Another way to create that value is through leader-led transformational change.  That means helping managements take a hard look at their talent, organization, skills and, most of all, culture, to understand what will be needed to lead and even accelerate a meaningful change.  We need to have leaders who can communicate a strategic vision, energize the organization, and move the business to a new level.  We’re also working to increase leadership supply by helping companies attract the world’s best talent.

We also help our business leaders to build relationships with other portfolio company executives via Blackstone’s proprietary CxO Network.  The Network is delineated by function, so CEOs, CFOs, chief information officers; chief purchasing officers, etc. can exchange expertise, share best practices and learn from each other.

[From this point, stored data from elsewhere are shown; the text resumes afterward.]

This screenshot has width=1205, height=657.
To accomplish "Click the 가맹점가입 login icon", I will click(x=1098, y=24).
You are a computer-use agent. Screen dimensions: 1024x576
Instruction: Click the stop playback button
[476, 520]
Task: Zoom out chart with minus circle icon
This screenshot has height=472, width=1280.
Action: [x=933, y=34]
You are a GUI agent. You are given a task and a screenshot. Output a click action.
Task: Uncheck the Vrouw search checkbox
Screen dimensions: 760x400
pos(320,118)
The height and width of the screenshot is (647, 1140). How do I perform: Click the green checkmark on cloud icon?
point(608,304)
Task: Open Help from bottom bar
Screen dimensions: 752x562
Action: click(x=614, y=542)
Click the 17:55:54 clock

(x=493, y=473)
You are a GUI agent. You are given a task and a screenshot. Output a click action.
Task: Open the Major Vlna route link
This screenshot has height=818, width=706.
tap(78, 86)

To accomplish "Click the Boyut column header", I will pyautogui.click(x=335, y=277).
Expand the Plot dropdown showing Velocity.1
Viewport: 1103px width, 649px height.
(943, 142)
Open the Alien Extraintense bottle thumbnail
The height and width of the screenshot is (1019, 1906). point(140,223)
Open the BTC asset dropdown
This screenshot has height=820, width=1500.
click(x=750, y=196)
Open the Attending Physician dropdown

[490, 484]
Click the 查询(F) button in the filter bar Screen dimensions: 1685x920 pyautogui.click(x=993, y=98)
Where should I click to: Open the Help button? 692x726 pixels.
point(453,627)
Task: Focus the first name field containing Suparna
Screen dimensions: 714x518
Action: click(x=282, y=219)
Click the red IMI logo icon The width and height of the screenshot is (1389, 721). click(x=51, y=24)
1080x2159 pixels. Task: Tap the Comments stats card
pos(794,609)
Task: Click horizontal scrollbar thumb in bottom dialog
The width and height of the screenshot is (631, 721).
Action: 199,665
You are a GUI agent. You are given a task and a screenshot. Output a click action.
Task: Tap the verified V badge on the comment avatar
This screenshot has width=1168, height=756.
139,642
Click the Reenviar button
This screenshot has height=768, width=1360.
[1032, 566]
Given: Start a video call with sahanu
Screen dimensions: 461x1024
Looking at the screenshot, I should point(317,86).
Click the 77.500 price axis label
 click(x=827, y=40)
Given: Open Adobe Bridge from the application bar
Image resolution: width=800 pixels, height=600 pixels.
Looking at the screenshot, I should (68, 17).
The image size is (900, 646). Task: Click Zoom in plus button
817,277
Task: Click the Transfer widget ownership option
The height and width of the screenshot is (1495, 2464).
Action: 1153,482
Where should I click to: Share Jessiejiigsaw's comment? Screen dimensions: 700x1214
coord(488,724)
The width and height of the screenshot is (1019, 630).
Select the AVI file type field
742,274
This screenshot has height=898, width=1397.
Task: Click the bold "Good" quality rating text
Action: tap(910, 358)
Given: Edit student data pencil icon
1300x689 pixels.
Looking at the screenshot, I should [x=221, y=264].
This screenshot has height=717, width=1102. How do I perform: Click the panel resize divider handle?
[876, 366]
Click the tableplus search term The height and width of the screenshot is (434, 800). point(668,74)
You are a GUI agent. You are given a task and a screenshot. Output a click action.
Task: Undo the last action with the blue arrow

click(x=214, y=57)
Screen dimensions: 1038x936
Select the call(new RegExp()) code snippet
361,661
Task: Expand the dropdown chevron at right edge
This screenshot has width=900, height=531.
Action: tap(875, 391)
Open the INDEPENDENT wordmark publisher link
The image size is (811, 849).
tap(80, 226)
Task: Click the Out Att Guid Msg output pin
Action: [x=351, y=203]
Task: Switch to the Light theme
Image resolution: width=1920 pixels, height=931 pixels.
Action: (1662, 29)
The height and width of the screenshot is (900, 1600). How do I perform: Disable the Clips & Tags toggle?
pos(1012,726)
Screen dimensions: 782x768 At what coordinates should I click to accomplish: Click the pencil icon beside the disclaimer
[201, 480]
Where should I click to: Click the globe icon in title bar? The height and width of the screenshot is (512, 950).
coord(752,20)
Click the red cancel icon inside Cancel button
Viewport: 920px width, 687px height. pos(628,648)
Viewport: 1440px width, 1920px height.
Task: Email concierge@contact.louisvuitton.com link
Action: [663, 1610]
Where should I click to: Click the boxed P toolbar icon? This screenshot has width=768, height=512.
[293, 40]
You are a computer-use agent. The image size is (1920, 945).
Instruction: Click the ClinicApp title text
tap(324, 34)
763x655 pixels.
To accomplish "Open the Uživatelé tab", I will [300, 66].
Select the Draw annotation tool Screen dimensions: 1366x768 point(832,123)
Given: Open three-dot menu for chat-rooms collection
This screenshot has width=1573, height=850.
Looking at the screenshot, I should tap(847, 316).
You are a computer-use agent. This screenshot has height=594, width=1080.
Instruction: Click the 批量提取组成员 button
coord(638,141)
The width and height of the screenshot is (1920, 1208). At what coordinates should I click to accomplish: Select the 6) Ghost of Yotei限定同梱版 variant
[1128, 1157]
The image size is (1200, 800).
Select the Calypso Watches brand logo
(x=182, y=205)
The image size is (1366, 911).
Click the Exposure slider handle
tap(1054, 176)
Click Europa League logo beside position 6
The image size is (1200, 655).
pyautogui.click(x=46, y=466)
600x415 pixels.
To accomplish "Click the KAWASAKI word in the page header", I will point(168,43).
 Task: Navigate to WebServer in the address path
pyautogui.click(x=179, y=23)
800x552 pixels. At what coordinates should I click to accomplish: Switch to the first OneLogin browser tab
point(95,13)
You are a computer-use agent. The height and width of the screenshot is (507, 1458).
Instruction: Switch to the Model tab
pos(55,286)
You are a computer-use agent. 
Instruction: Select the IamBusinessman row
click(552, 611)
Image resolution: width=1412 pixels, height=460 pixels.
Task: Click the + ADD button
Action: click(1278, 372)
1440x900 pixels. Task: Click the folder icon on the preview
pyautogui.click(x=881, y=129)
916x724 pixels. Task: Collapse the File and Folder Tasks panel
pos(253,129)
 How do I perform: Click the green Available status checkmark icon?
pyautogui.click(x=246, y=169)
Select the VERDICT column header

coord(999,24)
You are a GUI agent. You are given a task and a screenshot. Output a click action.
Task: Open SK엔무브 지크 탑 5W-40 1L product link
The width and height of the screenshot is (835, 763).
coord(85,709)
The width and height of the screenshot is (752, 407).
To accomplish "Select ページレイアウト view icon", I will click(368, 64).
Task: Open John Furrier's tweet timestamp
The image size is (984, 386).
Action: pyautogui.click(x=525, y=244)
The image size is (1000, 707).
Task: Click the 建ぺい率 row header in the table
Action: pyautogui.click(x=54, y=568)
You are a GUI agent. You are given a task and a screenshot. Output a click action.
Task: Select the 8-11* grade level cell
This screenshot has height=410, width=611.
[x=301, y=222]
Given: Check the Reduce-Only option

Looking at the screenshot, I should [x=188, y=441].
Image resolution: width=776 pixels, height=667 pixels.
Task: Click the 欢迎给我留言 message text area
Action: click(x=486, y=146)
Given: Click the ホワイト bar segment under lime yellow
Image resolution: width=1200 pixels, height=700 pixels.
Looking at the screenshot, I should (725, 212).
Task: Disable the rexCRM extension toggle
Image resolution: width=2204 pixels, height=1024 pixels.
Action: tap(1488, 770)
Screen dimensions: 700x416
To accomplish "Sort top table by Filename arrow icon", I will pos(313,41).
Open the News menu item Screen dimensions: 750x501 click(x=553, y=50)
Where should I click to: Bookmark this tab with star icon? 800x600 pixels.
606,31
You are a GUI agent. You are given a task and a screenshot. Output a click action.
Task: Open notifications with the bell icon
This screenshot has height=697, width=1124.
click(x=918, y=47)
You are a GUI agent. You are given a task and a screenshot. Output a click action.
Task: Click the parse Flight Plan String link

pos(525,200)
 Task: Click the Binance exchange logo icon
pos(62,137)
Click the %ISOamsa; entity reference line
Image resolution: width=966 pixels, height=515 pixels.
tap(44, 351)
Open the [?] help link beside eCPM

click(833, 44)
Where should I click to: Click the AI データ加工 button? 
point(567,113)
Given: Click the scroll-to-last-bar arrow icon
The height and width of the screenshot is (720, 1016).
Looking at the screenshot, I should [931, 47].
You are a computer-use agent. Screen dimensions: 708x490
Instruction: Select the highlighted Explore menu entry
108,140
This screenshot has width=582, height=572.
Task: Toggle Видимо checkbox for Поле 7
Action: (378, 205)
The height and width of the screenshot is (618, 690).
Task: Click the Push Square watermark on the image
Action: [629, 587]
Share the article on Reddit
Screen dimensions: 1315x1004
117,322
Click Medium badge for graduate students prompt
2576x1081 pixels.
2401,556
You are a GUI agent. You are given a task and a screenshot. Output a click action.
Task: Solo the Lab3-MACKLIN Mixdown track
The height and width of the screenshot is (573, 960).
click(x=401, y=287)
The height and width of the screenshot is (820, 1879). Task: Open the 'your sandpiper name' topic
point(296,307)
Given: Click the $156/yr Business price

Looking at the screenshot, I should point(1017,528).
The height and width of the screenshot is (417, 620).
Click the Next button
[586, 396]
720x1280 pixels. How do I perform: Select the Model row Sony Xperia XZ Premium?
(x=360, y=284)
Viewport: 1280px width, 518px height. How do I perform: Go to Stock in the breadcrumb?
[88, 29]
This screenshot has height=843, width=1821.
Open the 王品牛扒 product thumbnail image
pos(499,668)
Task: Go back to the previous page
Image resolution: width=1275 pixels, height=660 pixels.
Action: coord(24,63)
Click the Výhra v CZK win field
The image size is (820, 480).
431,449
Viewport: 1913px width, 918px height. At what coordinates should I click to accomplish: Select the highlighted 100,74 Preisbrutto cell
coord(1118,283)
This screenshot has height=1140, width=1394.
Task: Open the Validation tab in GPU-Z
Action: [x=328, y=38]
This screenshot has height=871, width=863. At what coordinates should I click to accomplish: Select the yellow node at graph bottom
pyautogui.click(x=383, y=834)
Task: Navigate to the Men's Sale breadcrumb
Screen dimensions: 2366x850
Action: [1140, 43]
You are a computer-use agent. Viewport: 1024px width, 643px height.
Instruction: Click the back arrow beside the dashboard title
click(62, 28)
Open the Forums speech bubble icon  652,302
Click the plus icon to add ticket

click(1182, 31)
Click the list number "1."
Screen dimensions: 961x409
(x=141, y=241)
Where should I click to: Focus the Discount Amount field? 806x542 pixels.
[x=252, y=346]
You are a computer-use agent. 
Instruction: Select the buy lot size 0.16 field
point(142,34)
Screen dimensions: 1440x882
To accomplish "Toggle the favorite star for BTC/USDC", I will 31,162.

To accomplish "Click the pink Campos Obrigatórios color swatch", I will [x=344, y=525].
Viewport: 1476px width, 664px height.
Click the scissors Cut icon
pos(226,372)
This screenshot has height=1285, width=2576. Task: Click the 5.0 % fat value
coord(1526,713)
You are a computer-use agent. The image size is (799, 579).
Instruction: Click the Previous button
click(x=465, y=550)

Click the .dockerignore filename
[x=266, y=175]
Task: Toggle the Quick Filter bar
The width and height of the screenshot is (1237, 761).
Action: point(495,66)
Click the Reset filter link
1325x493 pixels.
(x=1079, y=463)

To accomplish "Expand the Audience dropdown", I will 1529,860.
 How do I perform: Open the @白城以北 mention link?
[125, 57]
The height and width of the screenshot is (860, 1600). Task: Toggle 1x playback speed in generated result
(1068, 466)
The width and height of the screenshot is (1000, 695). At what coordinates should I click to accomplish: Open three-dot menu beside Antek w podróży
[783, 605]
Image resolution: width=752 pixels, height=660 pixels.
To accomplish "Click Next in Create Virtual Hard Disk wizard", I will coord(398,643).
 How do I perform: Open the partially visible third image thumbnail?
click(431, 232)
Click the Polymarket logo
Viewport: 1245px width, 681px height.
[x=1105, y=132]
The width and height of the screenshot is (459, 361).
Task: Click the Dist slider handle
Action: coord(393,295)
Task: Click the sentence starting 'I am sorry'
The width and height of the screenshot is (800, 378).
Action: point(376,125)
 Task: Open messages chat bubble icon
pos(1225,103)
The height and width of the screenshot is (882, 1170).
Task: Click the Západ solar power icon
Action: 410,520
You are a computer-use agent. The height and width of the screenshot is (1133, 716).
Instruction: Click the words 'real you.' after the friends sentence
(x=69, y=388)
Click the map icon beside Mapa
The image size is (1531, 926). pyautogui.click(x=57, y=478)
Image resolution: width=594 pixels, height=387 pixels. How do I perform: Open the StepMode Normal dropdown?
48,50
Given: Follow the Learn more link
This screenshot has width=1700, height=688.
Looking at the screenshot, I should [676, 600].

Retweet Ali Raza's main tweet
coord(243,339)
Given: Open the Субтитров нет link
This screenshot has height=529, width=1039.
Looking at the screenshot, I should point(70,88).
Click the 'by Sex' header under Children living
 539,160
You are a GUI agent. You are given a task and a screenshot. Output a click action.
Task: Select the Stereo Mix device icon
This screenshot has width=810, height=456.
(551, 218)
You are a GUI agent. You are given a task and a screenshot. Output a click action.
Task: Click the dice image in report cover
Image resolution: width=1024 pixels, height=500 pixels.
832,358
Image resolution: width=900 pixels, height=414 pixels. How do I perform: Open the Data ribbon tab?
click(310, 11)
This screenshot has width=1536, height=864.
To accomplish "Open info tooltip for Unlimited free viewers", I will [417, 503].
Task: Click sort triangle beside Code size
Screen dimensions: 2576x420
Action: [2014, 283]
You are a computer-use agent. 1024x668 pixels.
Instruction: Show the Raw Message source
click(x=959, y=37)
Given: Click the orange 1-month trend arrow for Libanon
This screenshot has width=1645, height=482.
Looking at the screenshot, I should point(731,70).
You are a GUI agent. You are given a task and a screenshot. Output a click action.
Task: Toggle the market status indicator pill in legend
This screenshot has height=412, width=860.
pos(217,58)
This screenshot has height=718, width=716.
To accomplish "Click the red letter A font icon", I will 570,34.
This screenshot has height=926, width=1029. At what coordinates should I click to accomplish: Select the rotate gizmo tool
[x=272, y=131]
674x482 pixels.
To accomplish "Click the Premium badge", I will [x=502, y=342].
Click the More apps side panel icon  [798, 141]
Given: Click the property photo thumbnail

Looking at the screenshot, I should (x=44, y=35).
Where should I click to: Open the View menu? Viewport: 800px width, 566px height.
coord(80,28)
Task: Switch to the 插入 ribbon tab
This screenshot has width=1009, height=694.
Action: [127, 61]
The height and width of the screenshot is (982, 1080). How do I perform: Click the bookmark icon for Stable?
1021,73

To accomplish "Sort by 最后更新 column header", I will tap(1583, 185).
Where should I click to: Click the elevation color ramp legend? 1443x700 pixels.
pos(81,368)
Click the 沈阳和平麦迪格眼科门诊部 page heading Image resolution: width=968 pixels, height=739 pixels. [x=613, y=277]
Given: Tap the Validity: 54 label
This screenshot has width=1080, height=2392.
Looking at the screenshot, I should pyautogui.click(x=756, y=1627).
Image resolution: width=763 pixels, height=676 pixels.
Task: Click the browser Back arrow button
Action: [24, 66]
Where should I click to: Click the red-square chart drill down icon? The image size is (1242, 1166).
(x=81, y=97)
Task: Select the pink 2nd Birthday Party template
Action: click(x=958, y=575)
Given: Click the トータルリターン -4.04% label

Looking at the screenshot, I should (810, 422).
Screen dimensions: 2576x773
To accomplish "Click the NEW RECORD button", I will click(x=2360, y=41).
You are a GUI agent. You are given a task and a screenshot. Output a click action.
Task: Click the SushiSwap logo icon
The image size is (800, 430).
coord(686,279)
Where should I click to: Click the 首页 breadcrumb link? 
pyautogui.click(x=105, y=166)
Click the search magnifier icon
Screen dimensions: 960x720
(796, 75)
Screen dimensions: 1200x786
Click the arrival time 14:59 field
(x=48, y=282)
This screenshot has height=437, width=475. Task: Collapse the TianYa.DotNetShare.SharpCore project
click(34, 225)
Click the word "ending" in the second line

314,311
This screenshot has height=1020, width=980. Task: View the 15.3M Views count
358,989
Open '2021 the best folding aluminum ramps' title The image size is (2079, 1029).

Q:  You also focus on health care, correct?             

Yes and it is important for many obvious reasons. Our Equity Healthcare organization is all about delivering innovative, effective health care to portfolio company employees.  Part of that is group purchasing of health services.  Our portfolio companies spend $1.2B billion on healthcare annually.  Leveraging that, we can help even the smallest company in the portfolio to offer a more comprehensive health plan to employees at a better cost.  We estimate the annual savings for our portfolio companies at over $75 million.

Equity Healthcare achieves its cost savings by improving the health of employees as well as the quality of the healthcare they receive. Identifying and engaging employees at risk for illness or worsening conditions through health risk appraisals, better disease management, and steerage to the highest quality doctors and hospitals makes a positive difference in these employees’ lives. Employees with chronic illnesses have Personal Nurse Advocates to help manage their conditions, monitor medications and therapies, and develop wellness routines.  We’re proud of the measurable benefit to the lives of our portfolio company employees – a 20% improvement in health status for those employees engaged in the program in 2010. We also believe this is a great example of the power of responsible investment!